Nous remarquerons à notre tour que, cependant, dès avant le 20 mars, 22 millions environ avaient déjà été employés à retirer des obligations, quoique leur émission ne se fut élevée qu'à 36 millions.

Mais l'objet principal consiste dans le restant des 300,000 hectares de bois de l'Etat.

On s'est obstiné à les porter à 800 francs l'hectare. Les renseignements que votre commission a recueillis l'ont portée à croire qu'on n'en obtiendrait pas plus de 500 francs.

M. de Bourrienne vous a développé les considérations sur lesquelles cette opinion est fondée.

Le résulat serait que le produit de bois vendus à vil prix se trouverait distribué à un petit nombre de créanciers, et les autres n'auraient de ressources que la consolidation.

Enfin, Messieurs, ceux mêmes dont nous combattons le système sont obligés de convenir que la loi du 23 septembre n'est pas exécutable, si les biens des communes ne doivent pas continuer d'être vendus.

Il s'est élevé des doutes sur la réalité de cette ressource, et beaucoup de renseignements porteraient à croire que déjà la plus grande partie des biens des communes a été aliénée. Mais en supposant exacte l'évaluation que le ministre vous présente, la question se réduit à des termes fort simples L'Etat a-t-il le droit de disposer des biens des communes? S'il n'a pas ce droit, le sort de la loi du 23 septembre est décidé. Quand elle contiendrait une obligation au profit des créanciers, il est évident que la promesse de disposer d'un bien dont on n'a pas la possession, ne peut pas être exécutée.

Or, les propriétés des communes, avons-nous dit, sont du même genre que toutes les autres. Elles contribuent comme elles aux charges publiques sur leurs produits, mais on ne peut pas s'emparer arbitrairement du fonds. Cette observation, aussi simple que frappante, ne nous semblait pas susceptible d'une contestation raisonnable.

Cependant on a hasardé des réponses, et même en assez grand nombre.

1o L'Etat, a-t-on dit, se compose de la réunion des communes; ainsi le bien des communes est celui de l'Etat.
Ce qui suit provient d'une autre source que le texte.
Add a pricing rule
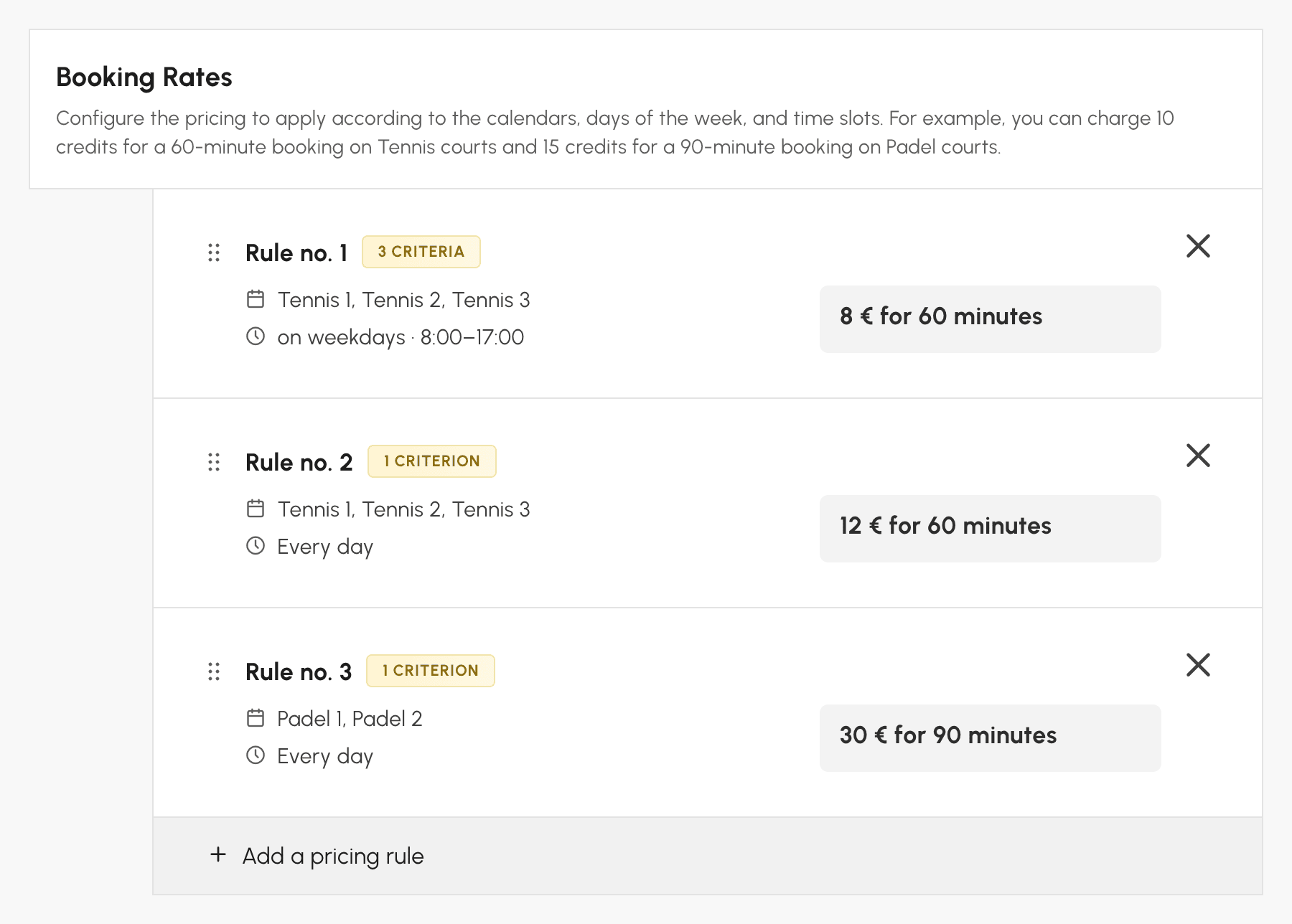Viewport: 1292px width, 924px height. (x=708, y=856)
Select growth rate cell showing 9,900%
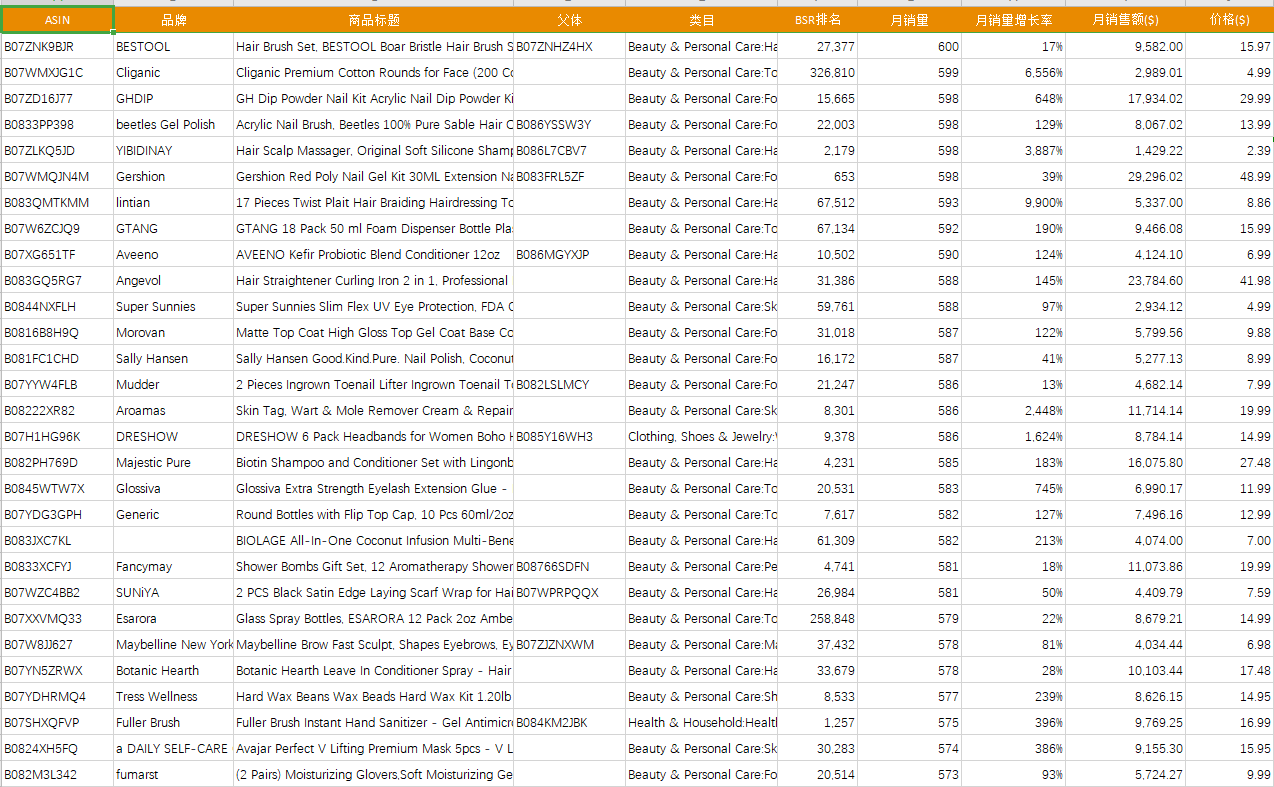The width and height of the screenshot is (1274, 787). (x=1014, y=203)
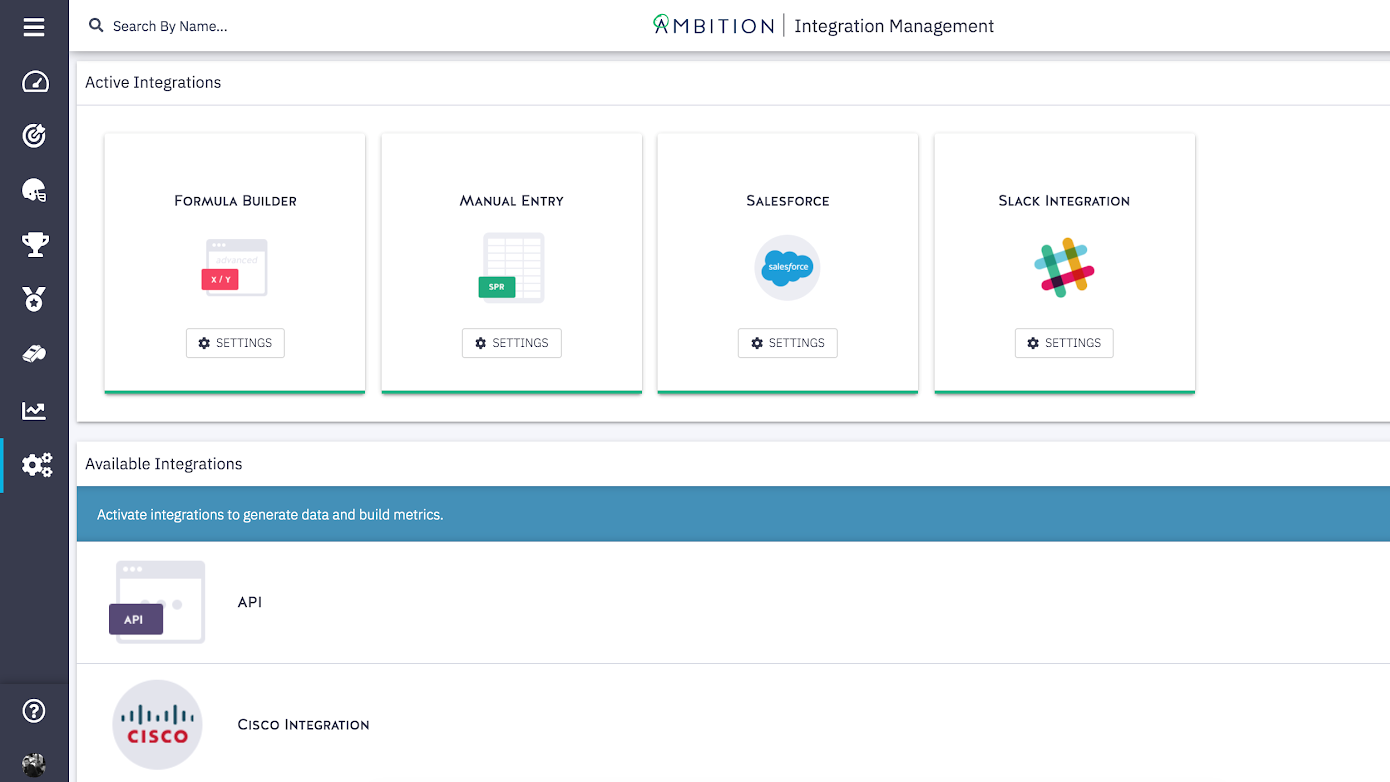
Task: Select the whistle coaching icon
Action: pyautogui.click(x=33, y=353)
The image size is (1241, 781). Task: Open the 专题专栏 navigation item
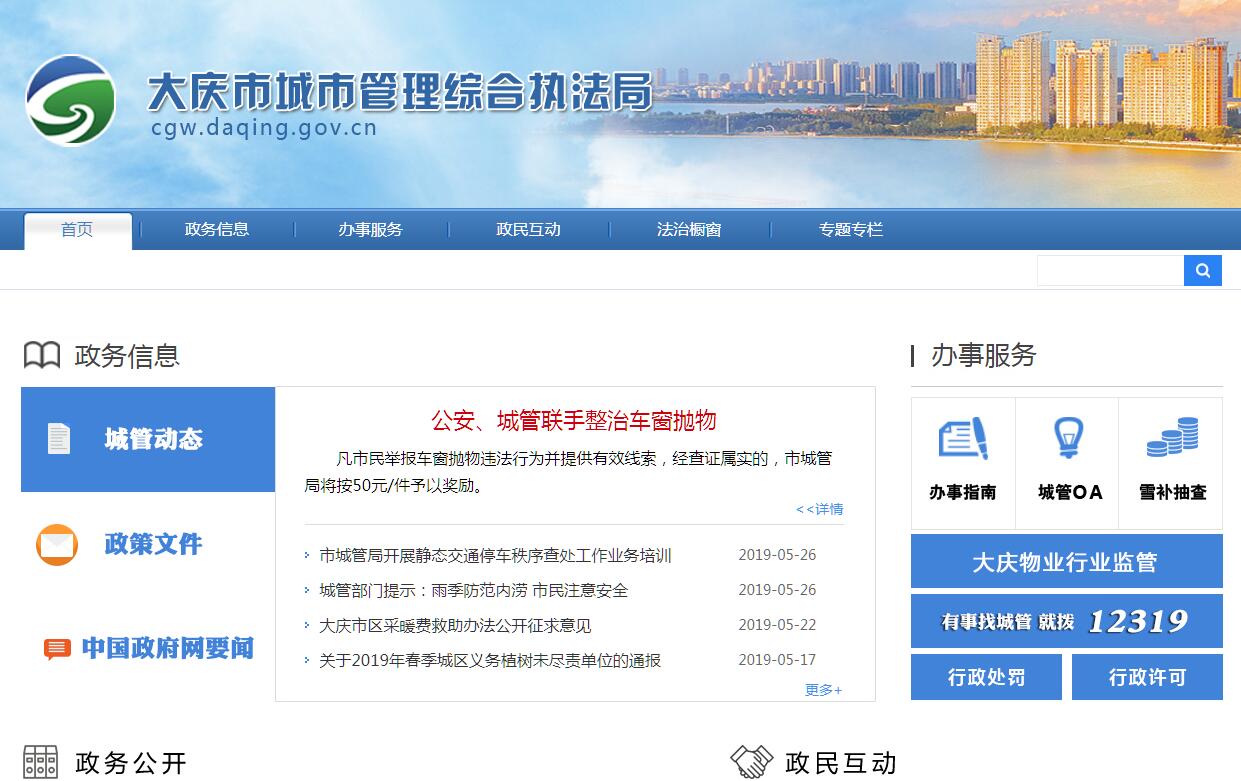(851, 230)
C'est encore ici, Messieurs, une pure équivoque. La population de l'Etat se forme, sans doute, de celle de toutes les communes, considérées comme des réunions d'habitants; mais si on les considère comme des corps qui possèdent des biens, ces biens, loin de composer la propriété foncière du royaume, n'en sont qu'une partie infiniment petite; et, sous ce rapport, elles ne doivent contribuer à l'acqnit des dettes de l'Etat qu'avec tous les autres propriétaires et en proportion

de la valeur de leurs fonds de terre particuliers. 2o Si l'on discontinuait aujourd'hui les ventes, les communes dont on a déjà aliéné des biens seraient doublement maltraitées et par la vente, et par l'acquit des dettes de l'Etat, auquel elles auraient encore à contribuer; elles ont donc intérêt que les biens des autres communes soient également aliénés.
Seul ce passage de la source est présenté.